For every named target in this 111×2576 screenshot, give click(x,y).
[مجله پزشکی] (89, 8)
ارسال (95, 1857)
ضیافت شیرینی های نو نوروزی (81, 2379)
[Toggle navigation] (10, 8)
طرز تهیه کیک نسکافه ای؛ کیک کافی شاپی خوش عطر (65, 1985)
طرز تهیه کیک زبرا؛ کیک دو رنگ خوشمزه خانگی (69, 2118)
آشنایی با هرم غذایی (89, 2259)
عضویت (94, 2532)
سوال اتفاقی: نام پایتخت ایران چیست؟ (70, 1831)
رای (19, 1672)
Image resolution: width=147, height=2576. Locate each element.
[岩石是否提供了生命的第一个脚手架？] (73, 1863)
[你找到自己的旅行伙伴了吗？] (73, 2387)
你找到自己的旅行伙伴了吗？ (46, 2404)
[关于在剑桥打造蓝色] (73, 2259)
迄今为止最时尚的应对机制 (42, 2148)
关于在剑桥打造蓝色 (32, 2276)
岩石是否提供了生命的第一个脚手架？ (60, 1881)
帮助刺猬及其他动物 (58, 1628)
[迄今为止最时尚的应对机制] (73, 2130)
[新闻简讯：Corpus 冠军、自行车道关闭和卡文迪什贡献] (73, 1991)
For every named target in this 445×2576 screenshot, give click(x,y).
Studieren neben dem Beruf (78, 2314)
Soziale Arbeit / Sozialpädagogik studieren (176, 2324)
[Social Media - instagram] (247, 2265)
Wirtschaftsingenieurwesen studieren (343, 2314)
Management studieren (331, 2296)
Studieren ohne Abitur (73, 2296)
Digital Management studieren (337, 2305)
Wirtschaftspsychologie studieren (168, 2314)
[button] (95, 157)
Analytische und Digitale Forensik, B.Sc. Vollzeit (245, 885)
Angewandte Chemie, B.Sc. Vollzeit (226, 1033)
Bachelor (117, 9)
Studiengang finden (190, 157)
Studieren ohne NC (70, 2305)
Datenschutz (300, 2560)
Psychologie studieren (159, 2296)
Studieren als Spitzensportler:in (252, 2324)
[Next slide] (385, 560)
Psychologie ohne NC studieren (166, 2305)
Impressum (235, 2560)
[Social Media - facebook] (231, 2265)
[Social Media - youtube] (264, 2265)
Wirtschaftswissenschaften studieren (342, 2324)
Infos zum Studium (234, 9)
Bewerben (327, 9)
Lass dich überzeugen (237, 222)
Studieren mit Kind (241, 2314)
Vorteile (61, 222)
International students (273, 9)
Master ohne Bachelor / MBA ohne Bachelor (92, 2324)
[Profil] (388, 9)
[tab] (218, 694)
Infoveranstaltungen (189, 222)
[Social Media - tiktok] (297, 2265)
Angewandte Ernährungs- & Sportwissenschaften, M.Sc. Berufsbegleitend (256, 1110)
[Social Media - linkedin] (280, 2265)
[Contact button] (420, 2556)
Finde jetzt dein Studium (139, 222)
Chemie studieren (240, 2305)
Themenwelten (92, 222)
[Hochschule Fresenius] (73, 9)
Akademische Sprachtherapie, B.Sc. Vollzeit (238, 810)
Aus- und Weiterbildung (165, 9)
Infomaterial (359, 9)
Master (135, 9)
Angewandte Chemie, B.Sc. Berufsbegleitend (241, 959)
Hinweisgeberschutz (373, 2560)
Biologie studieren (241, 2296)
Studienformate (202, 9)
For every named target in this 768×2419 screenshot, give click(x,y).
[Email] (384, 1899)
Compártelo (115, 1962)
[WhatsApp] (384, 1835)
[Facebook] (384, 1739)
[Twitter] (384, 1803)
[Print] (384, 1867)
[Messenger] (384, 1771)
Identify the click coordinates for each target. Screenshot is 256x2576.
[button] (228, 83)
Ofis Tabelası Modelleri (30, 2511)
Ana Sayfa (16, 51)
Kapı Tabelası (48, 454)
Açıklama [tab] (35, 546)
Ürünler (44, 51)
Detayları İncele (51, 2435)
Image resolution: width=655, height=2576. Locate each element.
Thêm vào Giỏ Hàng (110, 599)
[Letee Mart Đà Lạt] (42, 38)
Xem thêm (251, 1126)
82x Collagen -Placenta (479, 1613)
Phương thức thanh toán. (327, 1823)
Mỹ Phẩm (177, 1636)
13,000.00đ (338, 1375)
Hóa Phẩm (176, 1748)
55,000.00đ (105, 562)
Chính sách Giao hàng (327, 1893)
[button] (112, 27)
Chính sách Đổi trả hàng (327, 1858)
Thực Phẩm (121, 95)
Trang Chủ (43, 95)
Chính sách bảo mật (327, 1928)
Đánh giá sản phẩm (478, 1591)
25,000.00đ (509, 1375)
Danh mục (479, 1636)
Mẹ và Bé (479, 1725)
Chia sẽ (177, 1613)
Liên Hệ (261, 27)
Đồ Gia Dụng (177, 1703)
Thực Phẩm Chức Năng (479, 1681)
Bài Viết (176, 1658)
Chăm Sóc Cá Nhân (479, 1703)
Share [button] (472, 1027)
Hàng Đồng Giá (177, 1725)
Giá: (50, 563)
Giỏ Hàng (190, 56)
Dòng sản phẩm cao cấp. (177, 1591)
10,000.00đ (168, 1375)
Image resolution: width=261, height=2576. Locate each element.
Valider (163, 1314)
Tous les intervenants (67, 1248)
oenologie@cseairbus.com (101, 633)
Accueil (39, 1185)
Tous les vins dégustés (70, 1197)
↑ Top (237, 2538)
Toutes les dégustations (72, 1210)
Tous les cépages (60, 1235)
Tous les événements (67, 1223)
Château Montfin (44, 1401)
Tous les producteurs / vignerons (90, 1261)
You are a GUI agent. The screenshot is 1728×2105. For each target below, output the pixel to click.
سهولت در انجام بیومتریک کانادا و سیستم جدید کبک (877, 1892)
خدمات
···
TASK GOAL:
Could you retype exactly the lines above, starting at the line that contains "迄今为止最时尚的应对机制 (42, 2148)" and ending at the line that contains "Management studieren (331, 2296)", and nothing more?

YOUR RESPONSE:
迄今为止最时尚的应对机制 (42, 2148)
关于在剑桥打造蓝色 (32, 2276)
岩石是否提供了生命的第一个脚手架？ (60, 1881)
帮助刺猬及其他动物 (58, 1628)
[迄今为止最时尚的应对机制] (73, 2130)
[新闻简讯：Corpus 冠军、自行车道关闭和卡文迪什贡献] (73, 1991)
For every named target in this 445×2576 screenshot, give click(x,y).
Studieren neben dem Beruf (78, 2314)
Soziale Arbeit / Sozialpädagogik studieren (176, 2324)
[Social Media - instagram] (247, 2265)
Wirtschaftsingenieurwesen studieren (343, 2314)
Management studieren (331, 2296)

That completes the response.